==== DOCUMENT EXCERPT

Virginia Douglas

Emeritus Professor of Psychology
   

Professor Virginia Douglas is an internationally renowned researcher and teacher in the field of childhood psychopathology. She has made major contributions to the study of attention-deficit/hyperactivity disorder (ADHD), a cluster of difficulties that has disabling influences on the learning and social lives of affected children.

For more than 25 years, she has helped set the direction for research on ADHD and also contributed substantially to our understanding of how to improve the lives of affected children. Her research, which shows that hyperactivity is not a purely behavioural phenomenon, but is accompanied by fundamental cognitive deficits, has had a profound impact on our understanding and treatment of ADHD.

She was one of the first researchers to use experimental tasks to identify specific deficits of attention, inhibition, learning, memory and motivation in children with ADHD. Her articles on treatment are landmarks in the field and two of her papers have been designated as "citation classics."

Her contributions have been recognized by numerous major awards such as the Canadian Psychological Association Award for Distinguished Contributions to Psychology as a Profession and the Outstanding Achievement Award from the Association for Children and Adults with Attention Deficit Disorders.

Douglas has published over 80 scientific articles, supervised 20 doctoral students and established a research centre at the Montreal Children's Hospital. She has served as chair of the Department of Psychology and president of the Canadian Psychological Association.




Romuald Knystautas

Emeritus Professor of Mechanical Engineering
   

Professor Romuald Knystautas obtained all three of his degrees at McGill, and, apart from a short spell at the Defence Research Establishment in Val Cartier, has been either a student or a faculty member at McGill since he first arrived in the late 1950s.

His extensive research career has centred on the general area of combustion and, during the course of his career, he has established an international reputation as an expert in large-scale explosion experiments.

========

Reproduce the part of the emeritus faculty profiles starting at "She was one" and ending at "Canadian Psychological Association.". The entries have nothing to do with this.

==== RAW DATA

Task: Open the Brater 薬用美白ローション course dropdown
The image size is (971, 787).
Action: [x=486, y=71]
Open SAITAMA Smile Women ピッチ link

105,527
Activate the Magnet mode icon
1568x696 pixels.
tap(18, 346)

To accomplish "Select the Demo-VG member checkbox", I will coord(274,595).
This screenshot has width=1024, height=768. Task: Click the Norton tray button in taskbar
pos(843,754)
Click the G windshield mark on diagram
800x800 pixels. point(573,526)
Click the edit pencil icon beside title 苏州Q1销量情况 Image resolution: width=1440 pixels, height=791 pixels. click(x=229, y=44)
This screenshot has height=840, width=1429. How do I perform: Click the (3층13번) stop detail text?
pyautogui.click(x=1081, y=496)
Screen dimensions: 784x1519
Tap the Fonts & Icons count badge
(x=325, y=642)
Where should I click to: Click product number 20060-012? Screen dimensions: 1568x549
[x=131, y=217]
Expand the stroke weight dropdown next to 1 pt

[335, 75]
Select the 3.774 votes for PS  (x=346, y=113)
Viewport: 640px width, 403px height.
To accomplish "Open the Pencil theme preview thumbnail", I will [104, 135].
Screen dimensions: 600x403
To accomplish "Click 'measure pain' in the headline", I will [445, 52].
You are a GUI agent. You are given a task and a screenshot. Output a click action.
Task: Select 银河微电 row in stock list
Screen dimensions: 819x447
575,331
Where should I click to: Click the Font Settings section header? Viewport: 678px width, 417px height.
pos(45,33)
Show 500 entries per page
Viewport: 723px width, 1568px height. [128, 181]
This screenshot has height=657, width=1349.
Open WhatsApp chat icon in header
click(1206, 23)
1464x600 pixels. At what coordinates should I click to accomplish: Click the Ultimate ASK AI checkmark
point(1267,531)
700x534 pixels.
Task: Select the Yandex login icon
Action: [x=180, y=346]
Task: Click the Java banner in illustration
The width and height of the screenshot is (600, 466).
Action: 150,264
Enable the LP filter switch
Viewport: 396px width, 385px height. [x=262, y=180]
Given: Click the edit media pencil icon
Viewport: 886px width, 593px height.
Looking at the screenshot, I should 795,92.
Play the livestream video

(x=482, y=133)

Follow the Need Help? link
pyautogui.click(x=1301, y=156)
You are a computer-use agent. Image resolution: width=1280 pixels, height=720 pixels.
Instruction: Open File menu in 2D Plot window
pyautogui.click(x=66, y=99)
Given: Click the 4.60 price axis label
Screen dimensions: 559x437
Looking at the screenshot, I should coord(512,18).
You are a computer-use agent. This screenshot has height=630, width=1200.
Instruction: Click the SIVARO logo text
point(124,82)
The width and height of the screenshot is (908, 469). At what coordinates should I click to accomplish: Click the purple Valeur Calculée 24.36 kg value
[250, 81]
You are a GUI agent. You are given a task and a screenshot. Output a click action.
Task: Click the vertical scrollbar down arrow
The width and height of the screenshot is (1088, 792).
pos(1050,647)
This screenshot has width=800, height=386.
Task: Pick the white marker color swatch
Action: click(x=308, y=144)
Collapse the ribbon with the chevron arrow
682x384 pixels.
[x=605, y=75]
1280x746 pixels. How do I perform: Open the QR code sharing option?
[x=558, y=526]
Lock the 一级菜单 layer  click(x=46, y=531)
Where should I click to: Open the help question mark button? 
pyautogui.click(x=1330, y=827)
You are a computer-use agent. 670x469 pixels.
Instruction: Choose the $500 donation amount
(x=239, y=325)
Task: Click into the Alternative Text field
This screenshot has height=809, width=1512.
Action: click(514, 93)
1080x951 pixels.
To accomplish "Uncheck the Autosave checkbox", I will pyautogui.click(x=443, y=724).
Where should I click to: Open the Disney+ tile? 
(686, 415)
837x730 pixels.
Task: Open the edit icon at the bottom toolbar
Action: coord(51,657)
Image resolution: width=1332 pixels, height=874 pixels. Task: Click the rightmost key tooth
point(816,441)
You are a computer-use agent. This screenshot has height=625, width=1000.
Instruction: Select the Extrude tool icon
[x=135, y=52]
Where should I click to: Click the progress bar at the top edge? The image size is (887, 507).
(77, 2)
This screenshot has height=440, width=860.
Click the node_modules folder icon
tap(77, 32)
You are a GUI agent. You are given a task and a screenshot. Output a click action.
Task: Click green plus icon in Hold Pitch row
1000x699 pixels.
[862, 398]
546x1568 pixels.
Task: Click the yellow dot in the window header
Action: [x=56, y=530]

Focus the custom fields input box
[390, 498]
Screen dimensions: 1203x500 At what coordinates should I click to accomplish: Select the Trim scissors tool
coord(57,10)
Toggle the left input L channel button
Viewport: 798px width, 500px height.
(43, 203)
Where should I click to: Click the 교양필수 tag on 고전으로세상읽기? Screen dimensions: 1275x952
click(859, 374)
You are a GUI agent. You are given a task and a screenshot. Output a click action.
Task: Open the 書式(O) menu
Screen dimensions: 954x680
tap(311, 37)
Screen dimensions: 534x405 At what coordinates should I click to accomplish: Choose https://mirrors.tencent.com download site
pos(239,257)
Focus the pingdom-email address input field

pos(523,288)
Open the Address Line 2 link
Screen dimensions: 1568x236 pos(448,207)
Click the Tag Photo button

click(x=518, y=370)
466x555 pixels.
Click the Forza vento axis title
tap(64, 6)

========

** RESPONSE **
She was one of the first researchers to use experimental tasks to identify specific deficits of attention, inhibition, learning, memory and motivation in children with ADHD. Her articles on treatment are landmarks in the field and two of her papers have been designated as "citation classics."

Her contributions have been recognized by numerous major awards such as the Canadian Psychological Association Award for Distinguished Contributions to Psychology as a Profession and the Outstanding Achievement Award from the Association for Children and Adults with Attention Deficit Disorders.

Douglas has published over 80 scientific articles, supervised 20 doctoral students and established a research centre at the Montreal Children's Hospital. She has served as chair of the Department of Psychology and president of the Canadian Psychological Association.